Sunil Gavaskar: ‘The prize that I put on my wicket was invariably a 100’

NEW DELHI: Indian batting great Sunil Gavaskar, who amassed over 13,000 runs during his 16-year-long international career said he was always looking to score a hundred whenever he came out to bat and avoided looking at the scoreboard.
The maestro said that he always aimed at bat sessions in Test matches, beginning from the start of play till stumps.
“The prize that I put on my wicket was invariably a 100. I always wanted a century; that’s the minimum I wanted to get… Obviously that was impossible, even Sir Don Bradman couldn’t do it in every inning.
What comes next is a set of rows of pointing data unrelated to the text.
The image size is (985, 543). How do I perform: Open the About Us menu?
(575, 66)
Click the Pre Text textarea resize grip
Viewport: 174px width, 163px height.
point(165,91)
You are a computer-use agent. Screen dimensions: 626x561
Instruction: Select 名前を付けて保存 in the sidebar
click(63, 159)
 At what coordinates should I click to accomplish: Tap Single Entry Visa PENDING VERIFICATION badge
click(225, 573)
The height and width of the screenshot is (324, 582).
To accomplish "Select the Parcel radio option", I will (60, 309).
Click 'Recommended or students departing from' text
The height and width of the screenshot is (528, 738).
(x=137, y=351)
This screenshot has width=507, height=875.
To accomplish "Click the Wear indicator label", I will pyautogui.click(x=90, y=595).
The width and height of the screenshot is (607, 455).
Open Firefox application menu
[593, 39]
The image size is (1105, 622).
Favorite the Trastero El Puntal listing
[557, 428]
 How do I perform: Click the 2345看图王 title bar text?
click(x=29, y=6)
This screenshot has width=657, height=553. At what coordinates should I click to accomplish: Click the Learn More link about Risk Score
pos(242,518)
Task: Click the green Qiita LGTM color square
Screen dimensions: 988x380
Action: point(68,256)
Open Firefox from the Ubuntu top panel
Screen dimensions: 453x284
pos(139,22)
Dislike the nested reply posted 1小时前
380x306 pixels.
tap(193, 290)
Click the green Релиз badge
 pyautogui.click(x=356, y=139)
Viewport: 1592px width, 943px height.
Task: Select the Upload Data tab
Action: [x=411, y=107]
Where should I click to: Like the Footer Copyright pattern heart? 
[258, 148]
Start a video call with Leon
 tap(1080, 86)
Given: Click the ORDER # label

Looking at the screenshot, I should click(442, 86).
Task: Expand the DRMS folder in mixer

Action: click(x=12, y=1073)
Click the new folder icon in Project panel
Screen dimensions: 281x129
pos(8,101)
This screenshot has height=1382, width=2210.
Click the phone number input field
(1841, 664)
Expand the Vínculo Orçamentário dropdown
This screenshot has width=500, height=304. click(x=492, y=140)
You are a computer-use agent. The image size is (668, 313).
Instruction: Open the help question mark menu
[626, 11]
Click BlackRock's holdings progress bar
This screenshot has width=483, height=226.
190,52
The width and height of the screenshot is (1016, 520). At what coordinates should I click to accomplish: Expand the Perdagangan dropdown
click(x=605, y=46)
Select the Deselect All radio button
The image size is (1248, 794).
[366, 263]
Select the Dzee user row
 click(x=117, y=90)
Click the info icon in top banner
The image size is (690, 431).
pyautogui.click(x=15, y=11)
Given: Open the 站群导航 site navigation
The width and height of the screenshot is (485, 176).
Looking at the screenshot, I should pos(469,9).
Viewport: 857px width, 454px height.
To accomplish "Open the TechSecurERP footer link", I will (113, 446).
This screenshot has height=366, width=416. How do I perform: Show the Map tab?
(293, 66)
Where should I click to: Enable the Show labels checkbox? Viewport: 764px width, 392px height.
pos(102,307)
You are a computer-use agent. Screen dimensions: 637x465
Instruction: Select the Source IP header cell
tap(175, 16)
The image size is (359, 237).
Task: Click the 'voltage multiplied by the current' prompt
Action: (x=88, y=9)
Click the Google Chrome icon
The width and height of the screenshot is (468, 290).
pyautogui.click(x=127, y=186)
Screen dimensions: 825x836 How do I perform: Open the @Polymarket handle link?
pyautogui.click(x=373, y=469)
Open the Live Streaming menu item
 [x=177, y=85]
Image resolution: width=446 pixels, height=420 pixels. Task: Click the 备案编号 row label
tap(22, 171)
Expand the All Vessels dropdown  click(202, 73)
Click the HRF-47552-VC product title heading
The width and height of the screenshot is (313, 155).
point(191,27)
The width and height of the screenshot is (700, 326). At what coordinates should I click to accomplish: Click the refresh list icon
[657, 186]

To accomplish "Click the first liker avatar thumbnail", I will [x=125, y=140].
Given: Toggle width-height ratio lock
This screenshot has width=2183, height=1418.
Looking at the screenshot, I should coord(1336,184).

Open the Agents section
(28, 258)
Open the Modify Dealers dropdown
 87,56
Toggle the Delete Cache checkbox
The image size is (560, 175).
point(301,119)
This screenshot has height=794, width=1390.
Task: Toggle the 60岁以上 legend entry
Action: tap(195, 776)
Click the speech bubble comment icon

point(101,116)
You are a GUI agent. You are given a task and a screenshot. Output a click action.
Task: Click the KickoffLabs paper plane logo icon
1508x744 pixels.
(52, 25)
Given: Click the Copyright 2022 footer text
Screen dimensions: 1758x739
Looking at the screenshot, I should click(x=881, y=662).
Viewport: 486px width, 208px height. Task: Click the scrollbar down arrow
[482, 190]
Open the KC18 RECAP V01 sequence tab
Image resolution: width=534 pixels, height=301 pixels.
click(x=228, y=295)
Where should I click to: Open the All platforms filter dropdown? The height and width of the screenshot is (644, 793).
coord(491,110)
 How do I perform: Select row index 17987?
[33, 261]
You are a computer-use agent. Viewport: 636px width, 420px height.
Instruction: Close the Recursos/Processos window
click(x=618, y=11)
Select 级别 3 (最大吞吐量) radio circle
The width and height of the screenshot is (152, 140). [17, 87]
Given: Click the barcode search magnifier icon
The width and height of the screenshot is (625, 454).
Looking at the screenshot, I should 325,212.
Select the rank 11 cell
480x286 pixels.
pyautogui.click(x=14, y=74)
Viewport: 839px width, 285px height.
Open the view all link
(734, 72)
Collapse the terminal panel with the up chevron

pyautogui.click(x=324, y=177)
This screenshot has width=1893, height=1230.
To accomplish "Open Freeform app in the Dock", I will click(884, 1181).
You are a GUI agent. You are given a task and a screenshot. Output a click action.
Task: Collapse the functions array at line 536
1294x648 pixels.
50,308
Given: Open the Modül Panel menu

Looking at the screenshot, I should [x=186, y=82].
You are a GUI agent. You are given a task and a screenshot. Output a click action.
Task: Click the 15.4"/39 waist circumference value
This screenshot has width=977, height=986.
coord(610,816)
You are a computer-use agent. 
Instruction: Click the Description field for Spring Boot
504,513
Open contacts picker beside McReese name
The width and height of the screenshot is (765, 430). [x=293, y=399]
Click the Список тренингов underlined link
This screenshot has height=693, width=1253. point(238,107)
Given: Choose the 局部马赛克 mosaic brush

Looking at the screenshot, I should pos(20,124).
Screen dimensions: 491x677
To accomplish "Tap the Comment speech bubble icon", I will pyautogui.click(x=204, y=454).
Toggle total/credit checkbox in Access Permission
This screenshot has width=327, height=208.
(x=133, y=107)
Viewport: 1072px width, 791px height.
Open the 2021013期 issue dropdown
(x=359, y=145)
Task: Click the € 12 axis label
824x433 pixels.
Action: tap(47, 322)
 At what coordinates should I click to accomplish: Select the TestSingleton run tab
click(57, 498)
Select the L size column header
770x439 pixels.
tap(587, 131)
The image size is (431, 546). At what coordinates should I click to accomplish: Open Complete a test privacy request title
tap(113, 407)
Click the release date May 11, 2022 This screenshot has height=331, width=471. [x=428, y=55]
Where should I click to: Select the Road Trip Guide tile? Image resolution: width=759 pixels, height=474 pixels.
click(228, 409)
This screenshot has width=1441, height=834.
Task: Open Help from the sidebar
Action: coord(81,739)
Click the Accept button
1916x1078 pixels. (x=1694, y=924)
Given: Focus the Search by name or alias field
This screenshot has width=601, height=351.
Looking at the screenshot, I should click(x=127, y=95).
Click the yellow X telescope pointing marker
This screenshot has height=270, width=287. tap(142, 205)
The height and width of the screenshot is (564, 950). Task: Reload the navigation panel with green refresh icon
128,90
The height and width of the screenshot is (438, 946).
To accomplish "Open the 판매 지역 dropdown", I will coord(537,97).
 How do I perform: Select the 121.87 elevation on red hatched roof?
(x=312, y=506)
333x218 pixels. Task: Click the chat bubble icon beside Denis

So, my whole idea was to bat sessions; first session to lunch, then to tea and then to the close of play,” Gavaskar said at an event organised by ABP Group.
“I didn’t look at the scoreboard when I was batting, because every batsman has his own way of setting targets. Small targets are what the coaches tell you first, getting to 10, 20 and 30, which is a good way,” the former India captain said.
“The way I was looking at is that if my target was to get to 30, if I got to anywhere around 24-25, I would be very anxious then to try and get to 30. I would then play at a ball outside off stump or something, nick it and be out for say 26, trying to hit the boundary that would have got me to 30,” he said.
Sharing an interesting anecdote, Gavaskar said he did not even realise when he had equalled Sir Don Bradman’s 29th Test century.
“I didn’t have any idea till (Dilip) Vengsarkar came and told me about the achievement,” the batting wizard said.
Gavaskar equalled Bradman’s record of 29 Test centuries in 1983 against West Indies in New Delhi.